Viele Ängste sind unbegründet. Die Polizei habe bisher keine Auffälligkeiten gemeldet. Außerdem werden alle Ankömmlinge sofort medizinisch untersucht, die Gefahr von ansteckenden Krankheiten sei also gering. Eine Einschleppung von Ebola ist unwahrscheinlich, da das Virus beim Überträger auf den meist langen Fluchtwegen schon früher ausbrechen würde.

Welle der Hilfsbereitschaft

Und es gibt ja auch die andere Seite: Die in den Medien gezeigten Bilder von IS-Terror, Armut und Elend aus dem Nahen Osten und aus Afrika haben offenbar Solidarität mit den Betroffenen ausgelöst. Die Fürstenfeldbrucker haben eifrig Kleidung gespendet. So viel, dass das Rote Kreuz keine Spenden mehr annimmt. Sie kommen mit dem Sortieren nicht nach. "Die Hilfsbereitschaft ist gewaltig und überrollt uns derzeit", staunt Birgit Epp vom örtlichen Helferkreis Asyl. Mehrere Dutzend Menschen haben sich bei ihr gemeldet und ihre Hilfe angeboten. Das habe sie nicht erwartet, erzählt sie lachend.

Freiwillige bieten in der Erstaufnahmeeinrichtung Kinderbetreuung, Sport- und Beschäftigungsmöglichkeiten an. Auch Deutschunterricht und Integrationskurse sollen zur Verfügung stehen. Denn die Flüchtlinge sind während ihres Verfahrens zur Untätigkeit verdammt. Gespräche und Spiele reißen sie aus der Lethargie und der Unsicherheit im fremden Land. Später kommen noch Unterstützung bei Behördengängen, Arztbesuchen und der Wohnungs- und Arbeitssuche hinzu. Die Verständigung sei kein Problem. "Es findet sich immer irgendeiner, der Englisch kann", erklärt Epp. Sie hat den Eindruck, dass sich viele Helfer für das Versagen der Politik schämen. "Sie denken: Uns geht es so gut, aber wir können nicht mal die Asylbewerber richtig unterbringen", meint sie.

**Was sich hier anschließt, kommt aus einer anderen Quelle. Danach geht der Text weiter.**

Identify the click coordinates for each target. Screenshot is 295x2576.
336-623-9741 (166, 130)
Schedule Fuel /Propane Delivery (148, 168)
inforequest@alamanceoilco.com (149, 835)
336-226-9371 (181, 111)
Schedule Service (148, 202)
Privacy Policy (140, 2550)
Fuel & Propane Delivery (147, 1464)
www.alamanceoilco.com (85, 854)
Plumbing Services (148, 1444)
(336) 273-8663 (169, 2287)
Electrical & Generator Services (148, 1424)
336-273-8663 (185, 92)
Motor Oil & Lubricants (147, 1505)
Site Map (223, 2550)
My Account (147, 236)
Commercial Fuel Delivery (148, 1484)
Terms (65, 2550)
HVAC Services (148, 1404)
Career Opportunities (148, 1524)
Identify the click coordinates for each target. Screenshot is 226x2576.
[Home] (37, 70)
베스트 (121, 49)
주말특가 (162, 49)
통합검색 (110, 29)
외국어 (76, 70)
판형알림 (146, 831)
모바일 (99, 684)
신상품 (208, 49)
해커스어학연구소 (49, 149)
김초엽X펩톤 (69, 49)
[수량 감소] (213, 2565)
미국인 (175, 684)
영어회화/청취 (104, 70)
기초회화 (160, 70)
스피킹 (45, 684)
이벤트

"Tun wir wirklich alles, was wir tun könnten?", fragte Bundespräsident Joachim Gauck zur Flüchtlingssituation in seiner Weihnachtsansprache vergangenes Jahr. Ein Blick auf Fürstenfeldbruck zeigt: Auch im neuen Jahr muss darauf jeden Tag eine Antwort gefunden werden.